> What you need to do: Return the listing beneath precisely, with every line intact.

> Data for processing:
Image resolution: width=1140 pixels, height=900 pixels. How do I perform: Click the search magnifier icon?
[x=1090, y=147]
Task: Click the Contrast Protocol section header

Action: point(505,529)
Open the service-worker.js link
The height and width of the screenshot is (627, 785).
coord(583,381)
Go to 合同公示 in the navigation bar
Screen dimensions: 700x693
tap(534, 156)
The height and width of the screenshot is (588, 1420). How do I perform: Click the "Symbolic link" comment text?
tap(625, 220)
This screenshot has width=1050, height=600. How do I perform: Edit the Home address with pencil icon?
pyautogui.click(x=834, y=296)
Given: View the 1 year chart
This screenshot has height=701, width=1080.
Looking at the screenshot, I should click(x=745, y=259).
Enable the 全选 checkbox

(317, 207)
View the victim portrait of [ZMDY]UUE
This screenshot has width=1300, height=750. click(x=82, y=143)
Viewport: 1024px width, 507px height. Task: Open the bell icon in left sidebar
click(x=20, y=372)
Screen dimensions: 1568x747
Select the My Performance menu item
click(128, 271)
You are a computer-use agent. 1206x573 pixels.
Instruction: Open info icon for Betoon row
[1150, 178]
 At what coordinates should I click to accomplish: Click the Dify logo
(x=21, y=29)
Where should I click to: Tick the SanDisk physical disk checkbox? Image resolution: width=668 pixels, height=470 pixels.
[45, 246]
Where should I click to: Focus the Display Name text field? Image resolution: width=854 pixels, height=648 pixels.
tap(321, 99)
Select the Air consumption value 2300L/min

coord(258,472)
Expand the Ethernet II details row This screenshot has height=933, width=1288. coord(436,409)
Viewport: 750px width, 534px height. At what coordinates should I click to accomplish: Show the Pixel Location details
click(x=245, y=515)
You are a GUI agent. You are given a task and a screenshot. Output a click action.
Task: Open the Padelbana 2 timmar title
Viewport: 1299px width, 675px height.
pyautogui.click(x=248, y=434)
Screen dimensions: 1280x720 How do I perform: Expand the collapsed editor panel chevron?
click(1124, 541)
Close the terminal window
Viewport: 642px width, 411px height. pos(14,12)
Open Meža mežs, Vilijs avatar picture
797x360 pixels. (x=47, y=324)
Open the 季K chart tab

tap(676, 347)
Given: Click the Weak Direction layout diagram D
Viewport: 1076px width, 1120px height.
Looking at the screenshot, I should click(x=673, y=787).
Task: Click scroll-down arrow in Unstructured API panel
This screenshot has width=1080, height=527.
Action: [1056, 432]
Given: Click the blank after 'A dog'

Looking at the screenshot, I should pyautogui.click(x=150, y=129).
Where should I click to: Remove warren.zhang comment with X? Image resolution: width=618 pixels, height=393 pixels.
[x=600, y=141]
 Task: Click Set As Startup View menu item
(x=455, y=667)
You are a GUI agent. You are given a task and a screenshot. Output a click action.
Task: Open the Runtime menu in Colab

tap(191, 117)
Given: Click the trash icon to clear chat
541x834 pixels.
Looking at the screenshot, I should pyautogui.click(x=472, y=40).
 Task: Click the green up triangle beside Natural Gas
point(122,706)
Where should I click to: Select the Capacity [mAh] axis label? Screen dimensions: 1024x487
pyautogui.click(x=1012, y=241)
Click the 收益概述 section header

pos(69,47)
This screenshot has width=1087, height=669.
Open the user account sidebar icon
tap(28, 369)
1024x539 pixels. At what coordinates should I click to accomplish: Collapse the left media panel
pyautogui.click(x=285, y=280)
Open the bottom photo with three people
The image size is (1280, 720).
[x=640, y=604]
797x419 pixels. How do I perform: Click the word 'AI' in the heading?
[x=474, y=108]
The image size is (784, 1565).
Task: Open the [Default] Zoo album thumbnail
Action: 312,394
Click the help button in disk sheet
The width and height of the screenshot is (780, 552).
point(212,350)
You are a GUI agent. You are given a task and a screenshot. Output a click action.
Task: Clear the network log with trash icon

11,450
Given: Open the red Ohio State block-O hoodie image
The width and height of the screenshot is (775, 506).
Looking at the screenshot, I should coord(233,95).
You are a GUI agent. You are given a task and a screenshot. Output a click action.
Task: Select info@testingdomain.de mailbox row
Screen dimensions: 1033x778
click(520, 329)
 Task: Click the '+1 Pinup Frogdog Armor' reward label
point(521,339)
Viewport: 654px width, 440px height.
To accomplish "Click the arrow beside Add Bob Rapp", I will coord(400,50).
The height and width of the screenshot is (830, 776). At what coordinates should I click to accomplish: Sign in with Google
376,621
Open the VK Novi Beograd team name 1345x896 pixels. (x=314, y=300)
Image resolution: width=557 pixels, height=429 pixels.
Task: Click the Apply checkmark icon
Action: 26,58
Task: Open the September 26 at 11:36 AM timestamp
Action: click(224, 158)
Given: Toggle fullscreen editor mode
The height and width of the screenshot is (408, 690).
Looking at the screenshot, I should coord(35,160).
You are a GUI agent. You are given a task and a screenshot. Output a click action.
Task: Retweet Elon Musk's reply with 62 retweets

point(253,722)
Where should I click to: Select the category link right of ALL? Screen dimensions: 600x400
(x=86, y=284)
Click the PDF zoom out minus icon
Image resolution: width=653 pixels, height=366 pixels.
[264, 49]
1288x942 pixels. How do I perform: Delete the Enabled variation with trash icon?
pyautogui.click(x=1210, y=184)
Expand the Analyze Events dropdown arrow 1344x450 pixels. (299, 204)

> Answer box:
Image resolution: width=1140 pixels, height=900 pixels. How do I perform: Click the search magnifier icon?
[x=1090, y=147]
Task: Click the Contrast Protocol section header

Action: point(505,529)
Open the service-worker.js link
The height and width of the screenshot is (627, 785).
coord(583,381)
Go to 合同公示 in the navigation bar
Screen dimensions: 700x693
tap(534, 156)
The height and width of the screenshot is (588, 1420). How do I perform: Click the "Symbolic link" comment text?
tap(625, 220)
This screenshot has width=1050, height=600. How do I perform: Edit the Home address with pencil icon?
pyautogui.click(x=834, y=296)
Given: View the 1 year chart
This screenshot has height=701, width=1080.
Looking at the screenshot, I should click(x=745, y=259).
Enable the 全选 checkbox

(317, 207)
View the victim portrait of [ZMDY]UUE
This screenshot has width=1300, height=750. click(x=82, y=143)
Viewport: 1024px width, 507px height. Task: Open the bell icon in left sidebar
click(x=20, y=372)
Screen dimensions: 1568x747
Select the My Performance menu item
click(128, 271)
You are a computer-use agent. 1206x573 pixels.
Instruction: Open info icon for Betoon row
[1150, 178]
 At what coordinates should I click to accomplish: Click the Dify logo
(x=21, y=29)
Where should I click to: Tick the SanDisk physical disk checkbox? Image resolution: width=668 pixels, height=470 pixels.
[45, 246]
Where should I click to: Focus the Display Name text field? Image resolution: width=854 pixels, height=648 pixels.
tap(321, 99)
Select the Air consumption value 2300L/min

coord(258,472)
Expand the Ethernet II details row This screenshot has height=933, width=1288. coord(436,409)
Viewport: 750px width, 534px height. At what coordinates should I click to accomplish: Show the Pixel Location details
click(x=245, y=515)
You are a GUI agent. You are given a task and a screenshot. Output a click action.
Task: Open the Padelbana 2 timmar title
Viewport: 1299px width, 675px height.
pyautogui.click(x=248, y=434)
Screen dimensions: 1280x720 How do I perform: Expand the collapsed editor panel chevron?
click(1124, 541)
Close the terminal window
Viewport: 642px width, 411px height. pos(14,12)
Open Meža mežs, Vilijs avatar picture
797x360 pixels. (x=47, y=324)
Open the 季K chart tab

tap(676, 347)
Given: Click the Weak Direction layout diagram D
Viewport: 1076px width, 1120px height.
Looking at the screenshot, I should click(x=673, y=787).
Task: Click scroll-down arrow in Unstructured API panel
This screenshot has width=1080, height=527.
Action: [1056, 432]
Given: Click the blank after 'A dog'

Looking at the screenshot, I should pyautogui.click(x=150, y=129).
Where should I click to: Remove warren.zhang comment with X? Image resolution: width=618 pixels, height=393 pixels.
[x=600, y=141]
 Task: Click Set As Startup View menu item
(x=455, y=667)
You are a GUI agent. You are given a task and a screenshot. Output a click action.
Task: Open the Runtime menu in Colab

tap(191, 117)
Given: Click the trash icon to clear chat
541x834 pixels.
Looking at the screenshot, I should pyautogui.click(x=472, y=40).
 Task: Click the green up triangle beside Natural Gas
point(122,706)
Where should I click to: Select the Capacity [mAh] axis label? Screen dimensions: 1024x487
pyautogui.click(x=1012, y=241)
Click the 收益概述 section header

pos(69,47)
This screenshot has width=1087, height=669.
Open the user account sidebar icon
tap(28, 369)
1024x539 pixels. At what coordinates should I click to accomplish: Collapse the left media panel
pyautogui.click(x=285, y=280)
Open the bottom photo with three people
The image size is (1280, 720).
[x=640, y=604]
797x419 pixels. How do I perform: Click the word 'AI' in the heading?
[x=474, y=108]
The image size is (784, 1565).
Task: Open the [Default] Zoo album thumbnail
Action: 312,394
Click the help button in disk sheet
The width and height of the screenshot is (780, 552).
point(212,350)
You are a GUI agent. You are given a task and a screenshot. Output a click action.
Task: Clear the network log with trash icon

11,450
Given: Open the red Ohio State block-O hoodie image
The width and height of the screenshot is (775, 506).
Looking at the screenshot, I should coord(233,95).
You are a GUI agent. You are given a task and a screenshot. Output a click action.
Task: Select info@testingdomain.de mailbox row
Screen dimensions: 1033x778
click(520, 329)
 Task: Click the '+1 Pinup Frogdog Armor' reward label
point(521,339)
Viewport: 654px width, 440px height.
To accomplish "Click the arrow beside Add Bob Rapp", I will coord(400,50).
The height and width of the screenshot is (830, 776). At what coordinates should I click to accomplish: Sign in with Google
376,621
Open the VK Novi Beograd team name 1345x896 pixels. (x=314, y=300)
Image resolution: width=557 pixels, height=429 pixels.
Task: Click the Apply checkmark icon
Action: 26,58
Task: Open the September 26 at 11:36 AM timestamp
Action: click(224, 158)
Given: Toggle fullscreen editor mode
The height and width of the screenshot is (408, 690).
Looking at the screenshot, I should coord(35,160).
You are a GUI agent. You are given a task and a screenshot. Output a click action.
Task: Retweet Elon Musk's reply with 62 retweets

point(253,722)
Where should I click to: Select the category link right of ALL? Screen dimensions: 600x400
(x=86, y=284)
Click the PDF zoom out minus icon
Image resolution: width=653 pixels, height=366 pixels.
[264, 49]
1288x942 pixels. How do I perform: Delete the Enabled variation with trash icon?
pyautogui.click(x=1210, y=184)
Expand the Analyze Events dropdown arrow 1344x450 pixels. (299, 204)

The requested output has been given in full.